Given text -
Jeffrey's Bay
The Early Surfing Years at J-Bay, South Africa
Retrospective written by Laurence Platt
This time
we 've done something a little out of the ordinary. Instead of my take
on what went down, we are honored to have Laurence Platt as guest
writer, recalling the early days of one of the planet's greatest surf
zones: Jeffrey's Bay, South Africa. A big thanks go out to
Laurence for sharing those emerald days...
Legend has it that the doyen of South African surfing, John Whitmore,
discovered the waves at Jeffrey's Bay in the late 1950s as he drove up
the famous N2 "Garden Route" between Cape Town and Port Elizabeth on a
business trip.
As he stood in amazement at the side of the road looking at an as yet
unmapped break through binoculars, it would have been extremely hard to
mistake those ruler edged corduroy lines perfectly wrapping around a
point, giving what could have been (taking all the component breaks into account) a 1.2 kilometer ride.
Unlike its soon to be world famous neighbor Cape St. Francis, Jeffrey's
Bay is a consistent break. The prevailing winds in the area are
offshore. The ocean bottom is formed largely of flat bedrock, rather
than of shifting sands, so that when a ground swell of almost any
height is amove (and the prevailing swell direction at Jeffreys's Bay
is also almost always optimal), Jeffrey's Bay works.
Following Bruce Brown's "The Endless Summer", the legend of the perfect
wave at Cape St. Francis grew, attracting surfers from other countries,
as well as us locals from around South Africa.

What is being asked - Continue the retrospective on the early surfing years at Jeffrey's Bay from the point where it stops.

Extracted entries -
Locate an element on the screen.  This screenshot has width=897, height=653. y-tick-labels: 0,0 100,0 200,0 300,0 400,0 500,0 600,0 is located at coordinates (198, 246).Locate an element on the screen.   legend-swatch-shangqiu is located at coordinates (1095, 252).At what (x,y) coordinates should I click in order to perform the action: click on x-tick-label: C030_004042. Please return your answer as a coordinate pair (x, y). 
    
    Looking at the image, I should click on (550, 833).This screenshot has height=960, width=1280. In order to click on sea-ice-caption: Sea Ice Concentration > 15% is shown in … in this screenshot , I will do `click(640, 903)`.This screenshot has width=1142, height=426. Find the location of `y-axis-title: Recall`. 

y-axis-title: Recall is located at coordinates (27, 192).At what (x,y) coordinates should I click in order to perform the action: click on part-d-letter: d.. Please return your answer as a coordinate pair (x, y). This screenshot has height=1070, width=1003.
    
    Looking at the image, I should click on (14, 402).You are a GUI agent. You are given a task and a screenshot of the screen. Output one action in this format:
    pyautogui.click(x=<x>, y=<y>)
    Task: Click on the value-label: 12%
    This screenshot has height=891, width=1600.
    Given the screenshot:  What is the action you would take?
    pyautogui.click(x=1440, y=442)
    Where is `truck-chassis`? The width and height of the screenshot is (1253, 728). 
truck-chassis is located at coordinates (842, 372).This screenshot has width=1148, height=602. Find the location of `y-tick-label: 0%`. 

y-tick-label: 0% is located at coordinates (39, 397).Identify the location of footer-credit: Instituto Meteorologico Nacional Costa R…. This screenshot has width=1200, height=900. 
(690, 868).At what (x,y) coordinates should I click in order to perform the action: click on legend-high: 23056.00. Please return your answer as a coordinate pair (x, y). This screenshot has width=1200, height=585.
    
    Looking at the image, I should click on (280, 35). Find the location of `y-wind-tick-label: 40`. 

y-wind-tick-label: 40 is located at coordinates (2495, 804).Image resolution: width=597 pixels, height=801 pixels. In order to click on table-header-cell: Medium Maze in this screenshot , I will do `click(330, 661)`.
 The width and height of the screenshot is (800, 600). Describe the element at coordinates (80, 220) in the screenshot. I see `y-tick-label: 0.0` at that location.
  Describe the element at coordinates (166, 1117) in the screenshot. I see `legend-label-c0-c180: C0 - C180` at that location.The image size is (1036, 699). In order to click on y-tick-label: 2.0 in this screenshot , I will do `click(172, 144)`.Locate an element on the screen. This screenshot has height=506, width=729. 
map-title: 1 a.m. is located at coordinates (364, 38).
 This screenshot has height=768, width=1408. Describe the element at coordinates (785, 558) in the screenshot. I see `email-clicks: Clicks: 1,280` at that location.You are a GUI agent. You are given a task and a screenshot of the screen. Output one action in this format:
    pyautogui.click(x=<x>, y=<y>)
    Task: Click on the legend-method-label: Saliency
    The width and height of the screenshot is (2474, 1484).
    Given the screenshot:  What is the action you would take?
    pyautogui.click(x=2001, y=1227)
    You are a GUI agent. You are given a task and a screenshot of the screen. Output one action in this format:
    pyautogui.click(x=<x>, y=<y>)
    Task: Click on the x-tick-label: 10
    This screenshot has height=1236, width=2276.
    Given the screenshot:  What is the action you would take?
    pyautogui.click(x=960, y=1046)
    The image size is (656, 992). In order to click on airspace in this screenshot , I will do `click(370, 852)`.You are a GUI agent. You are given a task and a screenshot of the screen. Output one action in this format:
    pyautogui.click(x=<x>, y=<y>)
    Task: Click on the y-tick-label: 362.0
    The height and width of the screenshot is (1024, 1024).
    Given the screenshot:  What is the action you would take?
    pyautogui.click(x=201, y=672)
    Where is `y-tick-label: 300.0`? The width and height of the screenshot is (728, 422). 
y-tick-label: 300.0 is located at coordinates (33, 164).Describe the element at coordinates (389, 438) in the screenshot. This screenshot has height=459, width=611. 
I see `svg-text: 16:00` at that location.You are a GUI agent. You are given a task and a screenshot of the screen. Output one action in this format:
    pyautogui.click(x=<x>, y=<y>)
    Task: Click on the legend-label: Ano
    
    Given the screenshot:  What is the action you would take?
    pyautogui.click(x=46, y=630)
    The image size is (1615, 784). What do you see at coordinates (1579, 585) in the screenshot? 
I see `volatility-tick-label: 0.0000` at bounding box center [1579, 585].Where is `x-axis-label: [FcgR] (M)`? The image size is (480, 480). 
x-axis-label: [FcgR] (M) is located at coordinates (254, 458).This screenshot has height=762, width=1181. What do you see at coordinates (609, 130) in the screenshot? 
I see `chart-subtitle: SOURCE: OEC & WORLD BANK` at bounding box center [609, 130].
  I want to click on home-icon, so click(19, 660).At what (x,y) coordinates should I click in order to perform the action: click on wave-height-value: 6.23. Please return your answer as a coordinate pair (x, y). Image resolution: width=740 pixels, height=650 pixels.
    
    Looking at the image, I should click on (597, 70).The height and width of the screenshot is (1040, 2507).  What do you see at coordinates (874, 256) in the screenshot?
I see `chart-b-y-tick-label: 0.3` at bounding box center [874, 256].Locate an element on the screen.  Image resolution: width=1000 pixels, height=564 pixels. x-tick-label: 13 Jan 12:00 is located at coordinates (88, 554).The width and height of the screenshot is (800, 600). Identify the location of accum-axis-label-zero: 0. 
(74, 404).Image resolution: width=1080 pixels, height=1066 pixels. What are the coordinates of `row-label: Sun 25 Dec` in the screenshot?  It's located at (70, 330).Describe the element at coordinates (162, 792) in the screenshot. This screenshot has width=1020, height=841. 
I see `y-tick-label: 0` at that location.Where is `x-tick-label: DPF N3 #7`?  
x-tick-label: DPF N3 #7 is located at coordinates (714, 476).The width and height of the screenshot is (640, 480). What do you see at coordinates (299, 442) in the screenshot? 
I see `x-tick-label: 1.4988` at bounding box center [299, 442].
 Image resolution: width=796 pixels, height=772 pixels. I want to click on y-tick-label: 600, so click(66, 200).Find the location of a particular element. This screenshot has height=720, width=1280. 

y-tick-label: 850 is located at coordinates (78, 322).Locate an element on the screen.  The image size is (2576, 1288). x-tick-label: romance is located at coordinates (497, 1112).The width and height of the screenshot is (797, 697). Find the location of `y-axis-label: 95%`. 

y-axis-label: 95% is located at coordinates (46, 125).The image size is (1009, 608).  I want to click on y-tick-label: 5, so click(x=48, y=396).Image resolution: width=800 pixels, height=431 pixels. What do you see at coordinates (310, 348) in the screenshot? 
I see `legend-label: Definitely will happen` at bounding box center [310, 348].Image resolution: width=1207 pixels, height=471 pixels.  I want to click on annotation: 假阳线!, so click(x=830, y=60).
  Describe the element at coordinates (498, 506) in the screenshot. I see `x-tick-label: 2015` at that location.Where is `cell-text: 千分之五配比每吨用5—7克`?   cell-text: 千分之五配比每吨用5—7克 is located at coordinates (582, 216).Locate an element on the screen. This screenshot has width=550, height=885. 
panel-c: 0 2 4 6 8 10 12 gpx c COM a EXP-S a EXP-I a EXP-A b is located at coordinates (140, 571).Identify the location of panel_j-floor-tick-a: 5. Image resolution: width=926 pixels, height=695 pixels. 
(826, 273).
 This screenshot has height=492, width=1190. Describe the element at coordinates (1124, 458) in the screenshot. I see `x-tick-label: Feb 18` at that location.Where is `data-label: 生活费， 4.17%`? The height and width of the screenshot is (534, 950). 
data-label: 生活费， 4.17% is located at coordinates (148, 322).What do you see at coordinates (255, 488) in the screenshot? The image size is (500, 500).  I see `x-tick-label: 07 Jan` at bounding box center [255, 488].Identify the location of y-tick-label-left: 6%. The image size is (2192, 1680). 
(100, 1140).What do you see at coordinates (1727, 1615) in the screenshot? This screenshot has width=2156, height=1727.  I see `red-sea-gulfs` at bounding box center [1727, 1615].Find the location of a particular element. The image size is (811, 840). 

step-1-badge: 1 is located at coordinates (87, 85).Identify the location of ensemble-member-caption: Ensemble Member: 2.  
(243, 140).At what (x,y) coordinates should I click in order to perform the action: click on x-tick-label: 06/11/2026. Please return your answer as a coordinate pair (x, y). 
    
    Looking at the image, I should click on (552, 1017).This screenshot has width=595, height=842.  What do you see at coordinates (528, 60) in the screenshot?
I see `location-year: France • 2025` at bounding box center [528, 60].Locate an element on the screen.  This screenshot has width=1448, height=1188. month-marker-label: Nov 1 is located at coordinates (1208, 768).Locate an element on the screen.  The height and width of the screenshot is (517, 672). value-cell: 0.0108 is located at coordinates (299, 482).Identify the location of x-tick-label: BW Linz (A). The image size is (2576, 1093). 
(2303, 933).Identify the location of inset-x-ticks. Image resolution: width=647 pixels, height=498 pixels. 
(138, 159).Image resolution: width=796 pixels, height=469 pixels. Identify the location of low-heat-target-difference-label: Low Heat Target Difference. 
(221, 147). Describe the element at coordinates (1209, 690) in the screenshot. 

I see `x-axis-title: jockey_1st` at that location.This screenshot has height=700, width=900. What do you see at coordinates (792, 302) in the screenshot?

Reply to the exercise -
But Bruce's now infamous playful exaggeration -- that Cape St. Francis'
perfection is "always like this" -- proved to be disappointing. Not only does the
shifting sand bottom make Cape St. Francis iffy at best, but the winds
there are not prevailing offshore. Surfers visiting Cape St. Francis
found it often not working. So, being in the area anyway, they started
to explore nearby opportunities, and slowly the legends of nearby Seal
Point and Jeffrey's Bay were born and grew. And while Jeffrey's Bay has
never gained the worldwide renown that Cape St. Francis has for having
the perfect wave (regardless of that being true or it being false, but
such is the stuff of which legends are made), the consistency of
Jeffrey's Bay in terms of how often the breaks there really work became
legendary in and of itself.
Rodney Sumpter, the then British surfing champion, also showed up in
South Africa, traveling from town to town, hamlet to hamlet, showing
his own surfing movie, further popularizing the sport of surfing in
South Africa, and further forever sealing Jeffrey's Bay's fate as the
local surfers' secret spot which was known to and coveted by every
surfer in the world.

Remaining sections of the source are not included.